As I sit here with the voice in my head that just will not stop, I try to let the emotions be cars passing by, with no judgment. I try to just let them come and go without chasing after them. (Thank you Headspace for this technique.) I try to go back to my daily meditation. I then try to find that soft place in my head and my heart that embraces compassion for everyone else, and offer myself some compassion as well.

1 in 7.

Postpartum depression effects one in seven moms. I officially call bullshit on that statistic. No way is it that low. No way do six out of seven of us not end up somewhere on that scale at some point in the first year of our babies’ lives. Most of us suffer in silence—not surprising, I know. As I have been sharing my story, I keep finding more and more moms who admit that at least once they have felt just like this.

Mending.

I am in the process of mending this ripped seam that feels like all of my insides are exposed for the world to see, and judge. I am doing it by reaching out.
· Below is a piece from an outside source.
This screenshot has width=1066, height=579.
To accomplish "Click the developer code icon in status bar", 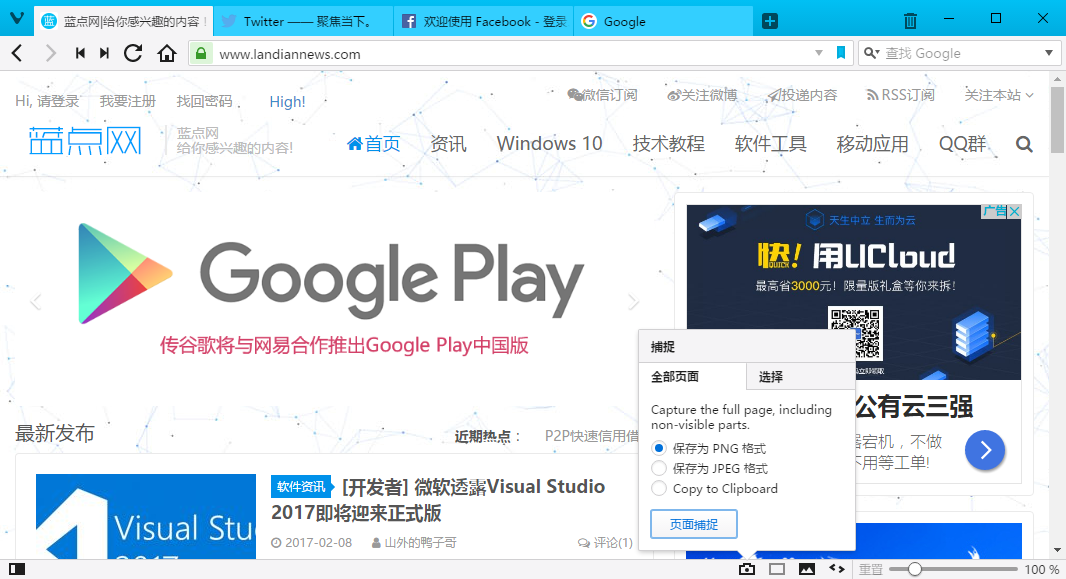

I am doing it by looking in. I am doing it by not judging myself. I am doing it, one breath at a time. I am doing it by dancing in my kitchen with my kids and walking on the beach with my friends.

Not Superwoman.

I will mend these seems by reminding first myself and then everyone around me that I am not Superwoman, and I don’t want to be. I am strong, but I need support and love too. I can still get up and go to work everyday. I can still look after my family and my kids and myself. I can laugh and cry and fall apart and sew up the seams one stitch at a time. I can put my big girl boots on and get on with living.

Just, please stop calling me Superwoman, it is not helping, and it is not true. And, every mom out there, please join me in not being Superwoman too.